TEMPO.CO, Jakarta - Lembaga swadaya masyarakat hak asasi manusia, Imparsial menilai Rancangan Kitab Undang-Undang Hukum Pidana (RKUHP) mengandung pasal-pasal bermasalah yang mengancam kebebasan sipil dan bertentangan dengan sejumlah putusan Mahkamah Konstitusi. Di antaranya pasal penghinaan terhadap Presiden (Pasal 218-220), pasal kejahatan HAM (Pasal 599-600) dan lainnya.
Untuk itu, Direktur Imparsial Al Araf meminta pengesahan RKUHP ditunda untuk menyelamatkan demokrasi dan reformasi hukum saat ini. "Pembahasan RKUHP sebaiknya dibahas oleh anggota DPR terpilih periode 2019-2024." Araf menyampaikannya melalui keterangan tertulis pada Jumat, 20 September 2019.
Selain RKUHP, Imparsial juga menolak revisi UU KPK yang baru disahkan DPR beberapa waktu lalu karena dinilai cacat formil, tidak mematuhi pembentukan perundangan-undangan (UU No.11 Tahun 2012). "Revisi UU KPK cacat formil karena dilakukan tanpa proses yang partisipatif dan tidak termasuk dalam Prolegnas Prioritas tahun 2019," ujar Araf.
Pembahasan revisi UU KPK dinilai tergesa-gesa.

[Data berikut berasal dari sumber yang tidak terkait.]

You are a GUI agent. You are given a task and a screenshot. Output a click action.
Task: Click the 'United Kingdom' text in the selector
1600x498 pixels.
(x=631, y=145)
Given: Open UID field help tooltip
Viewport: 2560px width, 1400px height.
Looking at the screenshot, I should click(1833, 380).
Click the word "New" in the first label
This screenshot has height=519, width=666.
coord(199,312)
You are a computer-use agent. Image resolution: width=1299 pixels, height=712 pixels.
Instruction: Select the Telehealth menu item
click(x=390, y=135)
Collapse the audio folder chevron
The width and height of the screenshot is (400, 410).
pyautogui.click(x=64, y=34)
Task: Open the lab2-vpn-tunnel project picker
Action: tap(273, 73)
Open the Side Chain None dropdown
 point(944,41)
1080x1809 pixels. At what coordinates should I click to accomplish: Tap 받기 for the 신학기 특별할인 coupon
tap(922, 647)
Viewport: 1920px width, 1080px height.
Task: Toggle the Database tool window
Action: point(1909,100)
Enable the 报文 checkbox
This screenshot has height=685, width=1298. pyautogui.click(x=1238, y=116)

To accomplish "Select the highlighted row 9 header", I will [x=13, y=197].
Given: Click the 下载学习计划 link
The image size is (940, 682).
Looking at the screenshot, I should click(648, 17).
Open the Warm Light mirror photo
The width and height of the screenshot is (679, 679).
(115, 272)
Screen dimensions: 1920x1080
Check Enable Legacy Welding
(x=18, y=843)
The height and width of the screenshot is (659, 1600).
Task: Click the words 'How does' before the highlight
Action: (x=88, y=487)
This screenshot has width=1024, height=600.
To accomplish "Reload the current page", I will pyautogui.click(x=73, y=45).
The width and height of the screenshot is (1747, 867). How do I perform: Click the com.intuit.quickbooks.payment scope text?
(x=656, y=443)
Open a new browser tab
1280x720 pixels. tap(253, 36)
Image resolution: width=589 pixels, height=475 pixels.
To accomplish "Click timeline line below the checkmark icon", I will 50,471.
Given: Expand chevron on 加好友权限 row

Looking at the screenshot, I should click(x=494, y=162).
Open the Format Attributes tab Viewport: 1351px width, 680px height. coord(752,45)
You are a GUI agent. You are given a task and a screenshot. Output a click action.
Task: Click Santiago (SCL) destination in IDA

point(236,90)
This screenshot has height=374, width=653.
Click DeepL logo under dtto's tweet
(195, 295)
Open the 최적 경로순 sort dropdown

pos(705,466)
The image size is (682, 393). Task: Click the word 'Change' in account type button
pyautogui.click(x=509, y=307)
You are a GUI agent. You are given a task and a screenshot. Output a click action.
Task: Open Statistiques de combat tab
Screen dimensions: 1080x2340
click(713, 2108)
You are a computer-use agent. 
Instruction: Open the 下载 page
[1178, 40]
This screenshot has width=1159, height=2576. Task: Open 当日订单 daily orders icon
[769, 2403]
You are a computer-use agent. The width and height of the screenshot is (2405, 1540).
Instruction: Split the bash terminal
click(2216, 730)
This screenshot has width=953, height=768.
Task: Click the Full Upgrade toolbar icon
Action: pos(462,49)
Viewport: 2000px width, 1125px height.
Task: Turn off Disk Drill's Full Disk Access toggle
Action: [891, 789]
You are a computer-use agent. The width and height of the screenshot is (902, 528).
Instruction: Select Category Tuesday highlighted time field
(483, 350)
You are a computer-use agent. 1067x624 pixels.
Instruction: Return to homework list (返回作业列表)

Padahal, prinsip utama dalam pembuatan perundang-undangan itu harus dilakukan secara transparan dan partisipasif. Secara substansi, UU KPK akan melemahkan upaya pemberantasan korupsi yang sudah berjalan. "Oleh karena itu, kami mendesak Presiden untuk segera menerbitkan Perpu KPK sebagai upaya penyelamatan masa depan pemberantasan korupsi."
Perpu KPK dinilai sangat mungkin dilakukan karena pernah ada preseden hukum dimana Pemerintah pada 2014 pernah menerbitkan Perpu tentang Pilkada yang membatalkan UU Pilkada yang sudah disahkan DPR karena mendapat penolakan dari masyarakat. Perpu KPK tersebut harus membatalkan UU KPK yang baru disahkan oleh DPR dan mengembalikan pengaturan tentang lembaga anti rasuah tersebut kepada aturan hukum sebelumnya.